Through the following posts, we will be looking at different series.  Our goal will be to determine if the series converges or diverges.  Furthermore, if the series converges and we can find the actual value, we will.  These posts are meant to help as you study series in Calculus 2.  As you work through these problems with us, we hope you will make use of the Series Convergence Test Decision Tree that we have made available.  You can find more series and other calculus study help posts at Calculus study help. Furthermore, there are videos meant to accompany many of these posts on YouTube.

Telescoping Series

In this example, we will determine whether or not the series
\begin{align*}
\sum _{k =1}^{\infty}\frac{3}{3k-2}-\frac{3}{3k+1},
\end{align*}
converges or diverges. Furthermore, if the series does converge, we will find the sum.
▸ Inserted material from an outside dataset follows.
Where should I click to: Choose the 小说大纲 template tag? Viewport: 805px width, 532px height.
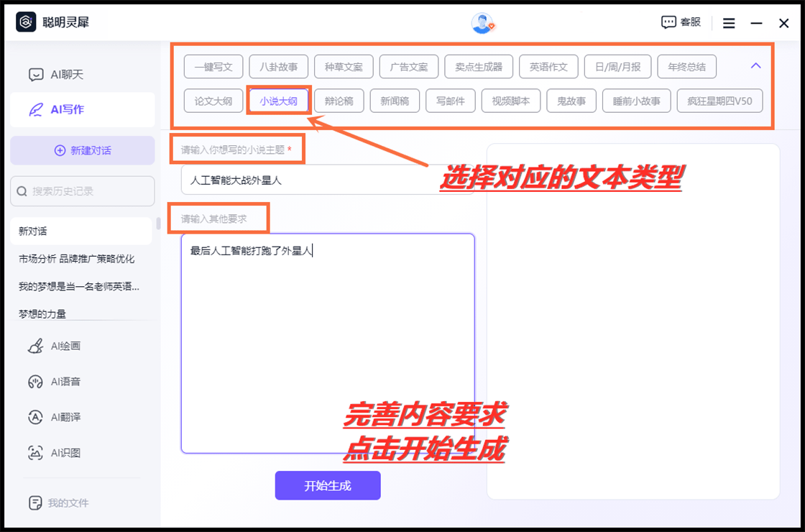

In order to determine whether or not this converges, we will start with the first question in our decision tree,

  • Is \(\lim\limits_{k \to \infty}a_{k}=0\)?
    In this case, we see that
    \begin{align*}
    \lim_{k \to \infty}\frac{3}{3k-2}-\frac{3}{3k+1}=0-0=0,
    \end{align*}
    since the \(3k\) dominates the \(2\) (see Limits of Sequences for more on limits and dominating sequences).
  • Before continuing, I should note that we can indeed simplify the terms of the series. In particular, if we find a common denominator, we can turn these two fractions into one. If we do this, the answers to the following questions may be different, which means we do have another way to determine convergence here. However, we will instead leave the series as is and work through the decision tree.
  • Is this an alternating series?
    Note that there is no term of the form \((-1)^{k}\) in the terms of the series, so it is not an alternating series.
  • Does this look like a geometric series?
    No, this does not look like a geometric series.
  • Does the terms look like a rational function?
    Referring to our earlier note, we could rewrite this to look like a rational function. However, as is, this is not a rational function.
  • Write a few terms. Do any of the terms cancel?
    We now are left with the task of writing out some terms and trying to determine what happens. In this case, we get that
    \begin{align*}
    \sum_{k=1}^{n}\frac{3}{3k-2}-\frac{3}{3k+1}&=\frac{3}{1}-\frac{3}{4}+\frac{3}{4}-\frac{3}{7}+\frac{3}{7}\\
    &-\ldots -\frac{3}{3n-2}+\frac{3}{3n-2}-\frac{3}{3n+1} \\
    &=3-\frac{3}{3n+1}.
    \end{align*}
    Therefore, many of the terms will cancel out.
  • Cancel and take the limit of the partial sums.
    We now find that
    \begin{align*}
    \sum_{k=1}^{\infty}\frac{3}{3k-2}-\frac{3}{3k+1}&=\lim_{n \to \infty}\sum_{k=1}^{n}\frac{3}{3k-2}-\frac{3}{3k+1} \\
    &=\lim_{n \to \infty}3-\frac{3}{3n+1} \\
    &=3-0=3.
    \end{align*}
    Hence, the series will converge to \(3\).

Conclusion

For this example, we saw that the terms did not look like a geometric sequence or a rational function. Therefore, our usual tests weren’t helpful. Instead, we had write out terms and cancel where appropriate so that we could take the limit of partial sums. Because this was a telescoping series, we were able to do just that.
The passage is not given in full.